Quantitatively, we present next-frame Mean-Square-Error in next-frame prediction mode. A large number of results are available for this test condition. We followed a similar training regime as the original paper, where the sequences are generated on-the-fly. The test scores are reported on a fixed set of 200 sequences to provide a similar comparison with other methods.

PGN [2]0.65 ± 0.11
DTSBN [4]2.79 ± 0.39
SRTRBM [3]3.31 ± 0.33
RTRBM [1, 3]3.88 ± 0.33
LSTM [5]111.09 ± 0.68
ConvLSTM [5]0.58 ± 0.16
Seq2seq ConvLSTM [5]1.34 ± 0.19
Seq2seq ConvLSTM multi-decoder [5]4.55 ± 0.40
Frame t-1 [2]11.86 ± 0.27
Our Results
RSM 2L3.72 ± 0.30
RSM 1L + GAN0.80 ± 0.07
RSM 2L + GAN0.41 ± 0.05
Frame t-111.82 ± 0.27
RSM next-frame prediction error compared to previously reported results on the bouncing-balls video prediction task. The two-layer RSM with GAN rectifier improves on all prior results, despite RSM


Given that ball appearance and interaction dynamics are the same wherever they occur, we used RSM in convolutional mode. We found that two layers yielded better dynamics than one, especially in self-looped mode. The prediction of the next frame is output by the lower RSM layer. The upper RSM layer only influences the lower RSM layer, and does not directly drive the output. All RSM layers use local learning rules.

We added a Generative Adversarial Network (GAN) to “improve” the predictions output by RSM. The reason this is necessary is that RSM predicts “average” pixel values for the next frame, covering all the uncertainty. When fed back in, these “smoothed” predictions become increasingly uncertain (i.e. blurred appearance) and then break down – the training regime is simply not well suited to self-looped operation.

In natural language processing, a stream of generated text may be produced from a prediction by choosing the next word randomly, in proportion to words’ probability in the prediction distribution. We don’t feed in interpolated words that are a mix of words! We pick just one. 

We initially tried using image processing filters to “sharpen” the RSM predictions and observed a dramatic improvement in self-looped condition. But it’s difficult to achieve the desired results with simple filters.

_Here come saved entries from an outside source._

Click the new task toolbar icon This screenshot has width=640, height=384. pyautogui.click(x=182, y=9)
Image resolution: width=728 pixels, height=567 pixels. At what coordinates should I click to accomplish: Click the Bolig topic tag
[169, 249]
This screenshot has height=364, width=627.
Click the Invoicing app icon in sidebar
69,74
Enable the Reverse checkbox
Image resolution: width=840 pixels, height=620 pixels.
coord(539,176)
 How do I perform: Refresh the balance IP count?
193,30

This inspired us to use a GAN to “sharpen” the RSM predictions – producing high quality samples is what GANs are good at! Since we feed in the RSM prediction as the GAN “conditioning” input, and the GAN has no history or other context, the prediction is entirely determined by RSM. The GAN acts as a rectifier of the prediction, transforming it from pixels’ expected values over all futures into a single, sharp sample.

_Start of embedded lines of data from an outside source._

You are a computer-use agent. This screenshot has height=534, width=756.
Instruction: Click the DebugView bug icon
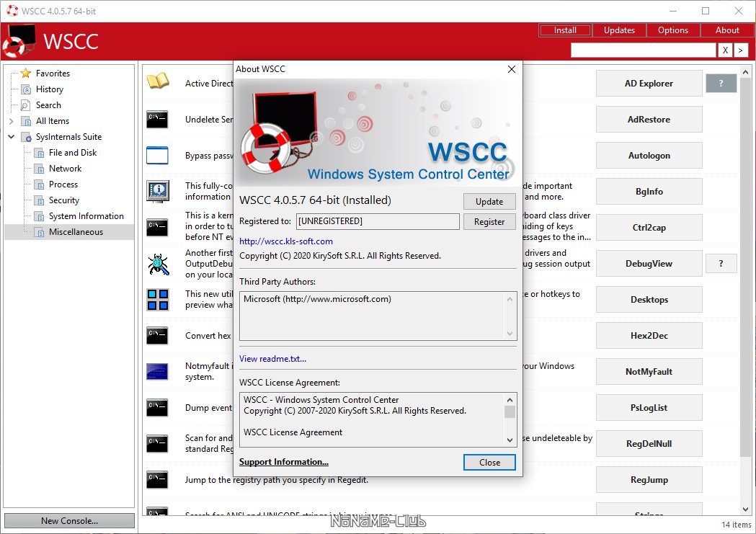157,264
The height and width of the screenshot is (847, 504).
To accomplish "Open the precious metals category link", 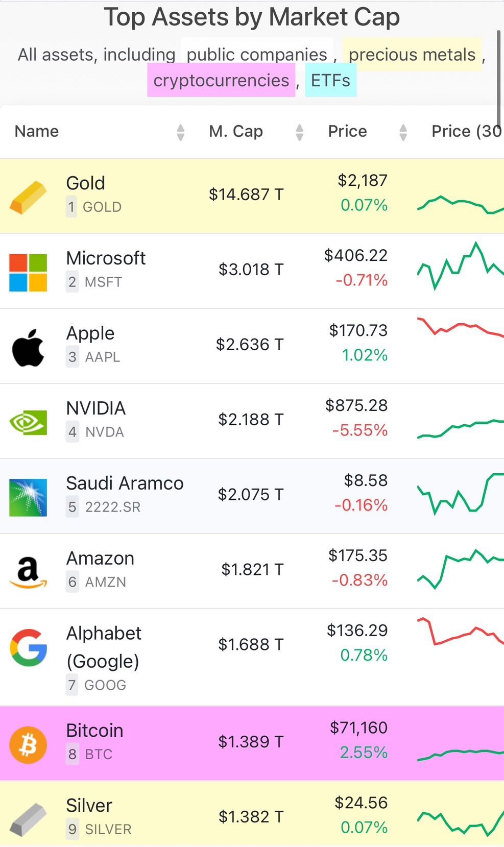I will 412,54.
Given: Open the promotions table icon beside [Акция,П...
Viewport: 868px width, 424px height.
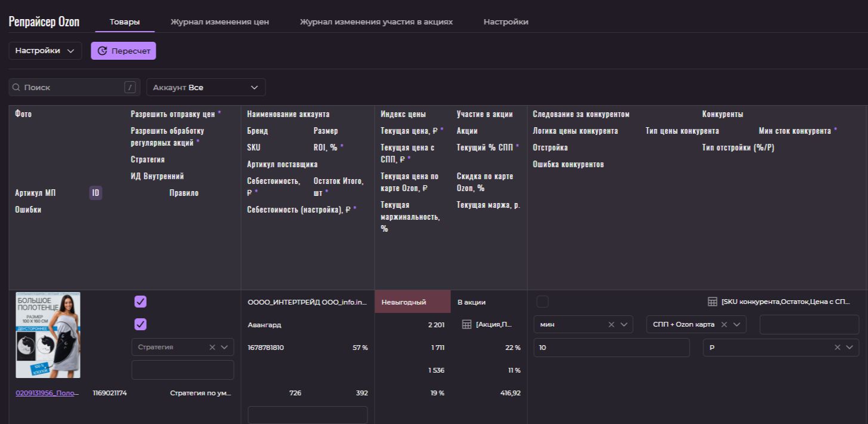Looking at the screenshot, I should (467, 324).
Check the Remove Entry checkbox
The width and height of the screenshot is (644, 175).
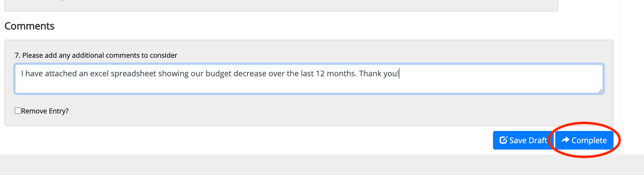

The architecture consists of two parts: a recurrent RSM component and a GAN component. Training happens in two phases. The RSM component is first trained on the sequences, and then used in inference mode during the training of the GAN component.

RSM + GAN architecture. See paper for notation and details. The GAN is used as a “rectifier” to generate a single specific sample from the “average” next-frame prediction generated by RSM. This combination of RSM + GAN seems particularly effective for generating long video sequences. 

Recurrent Component

The recurrent component consists of two convolutional RSM layers with bi-directional and recurrent connectivity. The RSM layers are trained independently and simultaneously. No gradients flow between layers, with the second layer’s hidden state integrated as feedback in the first layer. The objective for the RSM is to predict the next frame in the sequence, given the current frame and the recurrent state. The predicted frame is then provided to the Generative Component as the input to the generator. Gradients do not flow between the recurrent and generative components.

Generative Component

The generative component consists of a Generative Adversarial Network (GAN) which is trained independently from the recurrent component. Unlike the RSM, gradients flow between the layers of the generative component, following the standard GAN training framework.

The generator is a convolutional autoencoder, consisting of 3 encoder layers and 3 decoder layers. The encoder layers use LeakyReLU activation function, kernel size of 5×5, filter sizes of (64, 128, 256) respectively, and strides of (1, 2, 1) respectively. The decoder layers use a kernel size of 5×5, filter sizes of (128, 64, 1) respectively and strides of (2, 1, 1) respectively. The decoder layers also use LeakyReLU activation function, except in the output layer, which uses a sigmoid activation function. The discriminator consists of a fully connected layer (128 units) and LeakyReLU activation function, and a fully connected output layer with a sigmoid activation function.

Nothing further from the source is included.